◆ Instructions to follow
Output all records below verbatim.

___ Input data

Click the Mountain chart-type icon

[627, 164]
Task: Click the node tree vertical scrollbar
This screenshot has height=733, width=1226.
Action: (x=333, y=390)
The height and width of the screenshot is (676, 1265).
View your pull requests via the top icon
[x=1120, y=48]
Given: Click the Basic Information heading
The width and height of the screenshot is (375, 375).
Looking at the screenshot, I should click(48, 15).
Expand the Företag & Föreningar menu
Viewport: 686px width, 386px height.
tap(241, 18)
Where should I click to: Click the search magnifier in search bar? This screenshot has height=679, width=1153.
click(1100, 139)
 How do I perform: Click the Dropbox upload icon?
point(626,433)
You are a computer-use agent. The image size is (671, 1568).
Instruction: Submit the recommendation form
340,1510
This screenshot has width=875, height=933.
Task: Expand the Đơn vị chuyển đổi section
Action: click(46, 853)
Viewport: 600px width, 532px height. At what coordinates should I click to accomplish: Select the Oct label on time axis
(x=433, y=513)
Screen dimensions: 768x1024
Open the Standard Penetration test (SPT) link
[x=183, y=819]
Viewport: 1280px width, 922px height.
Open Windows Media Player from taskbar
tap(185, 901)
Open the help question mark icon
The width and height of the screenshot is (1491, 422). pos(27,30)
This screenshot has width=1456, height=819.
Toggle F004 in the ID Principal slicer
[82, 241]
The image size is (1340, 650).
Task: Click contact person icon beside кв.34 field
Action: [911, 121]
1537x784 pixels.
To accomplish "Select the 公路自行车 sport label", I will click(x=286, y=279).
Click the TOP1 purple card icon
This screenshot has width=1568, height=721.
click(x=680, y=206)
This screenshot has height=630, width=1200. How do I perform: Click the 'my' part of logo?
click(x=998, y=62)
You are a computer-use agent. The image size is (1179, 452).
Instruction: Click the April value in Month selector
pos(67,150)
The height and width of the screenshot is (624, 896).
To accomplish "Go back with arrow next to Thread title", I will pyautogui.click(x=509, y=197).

______

◆ Response box
Click the Mountain chart-type icon

[627, 164]
Task: Click the node tree vertical scrollbar
This screenshot has height=733, width=1226.
Action: (x=333, y=390)
The height and width of the screenshot is (676, 1265).
View your pull requests via the top icon
[x=1120, y=48]
Given: Click the Basic Information heading
The width and height of the screenshot is (375, 375).
Looking at the screenshot, I should click(48, 15).
Expand the Företag & Föreningar menu
Viewport: 686px width, 386px height.
tap(241, 18)
Where should I click to: Click the search magnifier in search bar? This screenshot has height=679, width=1153.
click(1100, 139)
 How do I perform: Click the Dropbox upload icon?
point(626,433)
You are a computer-use agent. The image size is (671, 1568).
Instruction: Submit the recommendation form
340,1510
This screenshot has width=875, height=933.
Task: Expand the Đơn vị chuyển đổi section
Action: click(46, 853)
Viewport: 600px width, 532px height. At what coordinates should I click to accomplish: Select the Oct label on time axis
(x=433, y=513)
Screen dimensions: 768x1024
Open the Standard Penetration test (SPT) link
[x=183, y=819]
Viewport: 1280px width, 922px height.
Open Windows Media Player from taskbar
tap(185, 901)
Open the help question mark icon
The width and height of the screenshot is (1491, 422). pos(27,30)
This screenshot has width=1456, height=819.
Toggle F004 in the ID Principal slicer
[82, 241]
The image size is (1340, 650).
Task: Click contact person icon beside кв.34 field
Action: [911, 121]
1537x784 pixels.
To accomplish "Select the 公路自行车 sport label", I will click(x=286, y=279).
Click the TOP1 purple card icon
This screenshot has width=1568, height=721.
click(x=680, y=206)
This screenshot has height=630, width=1200. How do I perform: Click the 'my' part of logo?
click(x=998, y=62)
You are a computer-use agent. The image size is (1179, 452).
Instruction: Click the April value in Month selector
pos(67,150)
The height and width of the screenshot is (624, 896).
To accomplish "Go back with arrow next to Thread title", I will pyautogui.click(x=509, y=197).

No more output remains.